Она медленно тронулась и взглянула на указатель бензина: стрелка была уже почти на нуле. Малыш в свое время часто говорил ей, чтобы она возила с собой запасную канистру. А она возражала ему, заявляя, что всегда найдется мужчина, у которого будет с собой запасная канистра. Но сегодня, похоже, ей такой не попадется. Вот на щитке замигала какая-то лампочка; она мигала все чаще и ярче. Что же это за сигнал? Наверное, предупреждение, что кончается бензин. Вообще-то, не мешало бы ей научиться получше разбираться в собственной машине.
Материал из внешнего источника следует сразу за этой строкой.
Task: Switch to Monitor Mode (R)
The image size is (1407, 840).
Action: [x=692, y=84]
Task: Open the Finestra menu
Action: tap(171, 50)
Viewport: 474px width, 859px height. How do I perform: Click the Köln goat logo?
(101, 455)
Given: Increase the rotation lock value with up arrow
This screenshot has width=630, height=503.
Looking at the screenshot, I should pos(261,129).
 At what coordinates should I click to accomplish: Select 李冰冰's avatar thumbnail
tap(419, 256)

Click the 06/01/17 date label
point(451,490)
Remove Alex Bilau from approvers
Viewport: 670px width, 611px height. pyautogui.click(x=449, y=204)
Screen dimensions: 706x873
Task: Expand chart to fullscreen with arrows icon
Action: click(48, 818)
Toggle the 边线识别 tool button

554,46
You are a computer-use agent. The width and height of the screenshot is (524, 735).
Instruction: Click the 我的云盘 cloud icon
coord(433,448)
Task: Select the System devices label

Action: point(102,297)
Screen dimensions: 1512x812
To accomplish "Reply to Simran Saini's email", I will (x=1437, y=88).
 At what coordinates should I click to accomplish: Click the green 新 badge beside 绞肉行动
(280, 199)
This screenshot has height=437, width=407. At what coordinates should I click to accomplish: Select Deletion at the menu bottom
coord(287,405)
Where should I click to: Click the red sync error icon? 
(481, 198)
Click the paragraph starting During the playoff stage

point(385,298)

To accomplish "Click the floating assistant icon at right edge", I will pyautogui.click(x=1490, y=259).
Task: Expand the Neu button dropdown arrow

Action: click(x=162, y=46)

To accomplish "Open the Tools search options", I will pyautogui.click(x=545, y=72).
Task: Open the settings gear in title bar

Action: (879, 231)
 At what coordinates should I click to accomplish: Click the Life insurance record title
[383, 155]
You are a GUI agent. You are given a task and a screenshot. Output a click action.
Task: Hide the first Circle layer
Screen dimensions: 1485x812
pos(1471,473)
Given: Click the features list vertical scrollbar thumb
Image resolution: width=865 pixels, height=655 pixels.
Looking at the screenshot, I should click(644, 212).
Ничего, все должно быть в порядке. Она уже много наездила с бензоуказателем, твердо замершим на нуле. Не сейчас, не в последнее время, а еще когда была молодая и у нее вечно не было денег. Тогда она носилась как на крыльях и только молилась, чтобы все кончилось хорошо. Один раз она осталась совсем без бензина, это произошло в Америке, на автостраде, идущей вдоль тихоокеанского побережья; на ней тогда было платье с низким вырезом, и стоило ей только остановиться, как у нее почти мгновенно оказался полный бак. Но сейчас все иначе: ночь, Уилтшир, туман, да и платья с вырезом на ней нет. Она… о господи, что-то машина идет слишком быстро. Шестьдесят пять миль. Нет, у нее и в мыслях не было так гнать. А впереди спуск, на котором всегда дует очень сильный ветер.